One respondent said, among other things:
Say all of the things in my heart that I feel and want people to know. The things that I’m usually too busy to express because I’m reading email, slicing cucumbers, paying bills, folding laundry, watching movies, buying a latte, standing in the magazine aisle at Walgreen’s reading the latest issue of People. Be more present than ever. Not be alone.I agree. Particularly with the part about telling people the things that are in your heart - how often do we do that? Of course, there are times when what's in our hearts is not "good", it's anger, it's frustration, it's hurt.
In conjunction with that, I've mulled this (can't remember where I first read it):
“I look at my relationships all the time. If a relationship is really negative on an ongoing basis, what am I doing in it? What am I protecting? Am I protecting someone from the hurt and sting of losing me? Because that’s not healthy. It’s not good."As I've said in the past, I'm pruning my relationships and this is part of the criteria. Sometimes, that's easier to think about than to do: what about work relationships that are negative? what about people that you care about, but are drains on you?

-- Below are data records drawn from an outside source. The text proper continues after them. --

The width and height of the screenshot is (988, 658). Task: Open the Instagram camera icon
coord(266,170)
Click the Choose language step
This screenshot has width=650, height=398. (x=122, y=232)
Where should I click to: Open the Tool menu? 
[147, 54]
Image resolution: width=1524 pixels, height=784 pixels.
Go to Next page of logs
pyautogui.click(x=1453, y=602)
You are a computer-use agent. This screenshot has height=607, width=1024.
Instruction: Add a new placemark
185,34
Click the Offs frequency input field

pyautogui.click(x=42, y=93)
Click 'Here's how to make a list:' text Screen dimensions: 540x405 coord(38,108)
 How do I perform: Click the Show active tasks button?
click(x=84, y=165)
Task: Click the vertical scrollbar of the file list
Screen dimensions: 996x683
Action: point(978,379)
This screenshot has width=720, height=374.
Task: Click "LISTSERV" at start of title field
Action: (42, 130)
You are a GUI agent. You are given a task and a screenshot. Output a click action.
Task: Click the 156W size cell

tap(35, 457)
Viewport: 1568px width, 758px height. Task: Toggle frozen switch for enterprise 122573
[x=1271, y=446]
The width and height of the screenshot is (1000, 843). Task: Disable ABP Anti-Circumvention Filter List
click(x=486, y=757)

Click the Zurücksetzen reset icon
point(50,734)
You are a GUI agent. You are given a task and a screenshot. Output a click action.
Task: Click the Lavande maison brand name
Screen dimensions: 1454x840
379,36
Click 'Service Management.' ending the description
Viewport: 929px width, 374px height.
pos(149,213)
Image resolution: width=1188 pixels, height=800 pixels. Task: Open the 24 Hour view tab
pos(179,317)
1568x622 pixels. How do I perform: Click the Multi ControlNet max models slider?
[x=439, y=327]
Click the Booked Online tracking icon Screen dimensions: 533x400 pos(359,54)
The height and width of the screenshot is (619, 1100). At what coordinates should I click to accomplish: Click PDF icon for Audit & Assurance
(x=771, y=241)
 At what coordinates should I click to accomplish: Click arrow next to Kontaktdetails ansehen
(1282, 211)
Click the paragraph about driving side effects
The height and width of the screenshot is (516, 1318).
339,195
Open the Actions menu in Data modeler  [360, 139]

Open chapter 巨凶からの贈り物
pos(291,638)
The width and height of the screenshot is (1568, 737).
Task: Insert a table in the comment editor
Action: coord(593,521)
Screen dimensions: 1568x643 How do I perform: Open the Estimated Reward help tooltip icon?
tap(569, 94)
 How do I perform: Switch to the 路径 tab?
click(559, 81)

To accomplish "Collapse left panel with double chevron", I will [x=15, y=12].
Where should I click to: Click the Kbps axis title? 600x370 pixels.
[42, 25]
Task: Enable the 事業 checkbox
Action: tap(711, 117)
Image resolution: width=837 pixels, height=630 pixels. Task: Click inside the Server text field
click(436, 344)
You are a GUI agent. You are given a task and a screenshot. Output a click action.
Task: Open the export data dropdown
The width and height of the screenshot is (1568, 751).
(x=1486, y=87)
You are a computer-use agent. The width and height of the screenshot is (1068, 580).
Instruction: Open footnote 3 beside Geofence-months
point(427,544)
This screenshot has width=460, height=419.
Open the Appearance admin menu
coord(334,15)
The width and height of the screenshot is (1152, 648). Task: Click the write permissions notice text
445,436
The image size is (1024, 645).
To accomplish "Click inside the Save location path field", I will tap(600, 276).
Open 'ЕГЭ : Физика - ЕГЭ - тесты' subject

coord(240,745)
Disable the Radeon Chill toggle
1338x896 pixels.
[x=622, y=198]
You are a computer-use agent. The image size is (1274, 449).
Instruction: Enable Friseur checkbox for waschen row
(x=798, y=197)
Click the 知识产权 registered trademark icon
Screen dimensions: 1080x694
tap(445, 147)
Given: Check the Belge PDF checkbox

And then there's the online vs. Real Life friend issue. I know that there are many people that do find great friends online. I've made friends online, and grown closer to old friends thanks to "social media". Yet there is a difference between the two. As this post says:
How a friend takes leave of you varies from one relationship to another. Some friends find a new lover, a new job, or move away and lose touch with everyone in their "previous" life. Some are torn from us as a result of politics, disease and/or an untimely death. ... Any way you slice it, true friendship is accompanied by rights and responsibilities. ... How do you compare someone you never met -- but who has posted a link to your online profile -- with someone who has stood by you through thick and thin? How do you compare someone who wants to be on your buddy list (despite never having exchanged a single thought with you) to someone who has held your hand through marriages, divorces, births and funerals? ... I wonder: How do you equate more than 45 years of soul sharing and intellectual intimacy with an IM from a total stranger who asks "R U there?"
To all my real life friends, thank you for being a friend. To all my online friends, thank you, too. And to those friends that have left my life, who have no idea that I'm writing this, thank you for what time we had. Let's hope I never have only 37 days left to say that.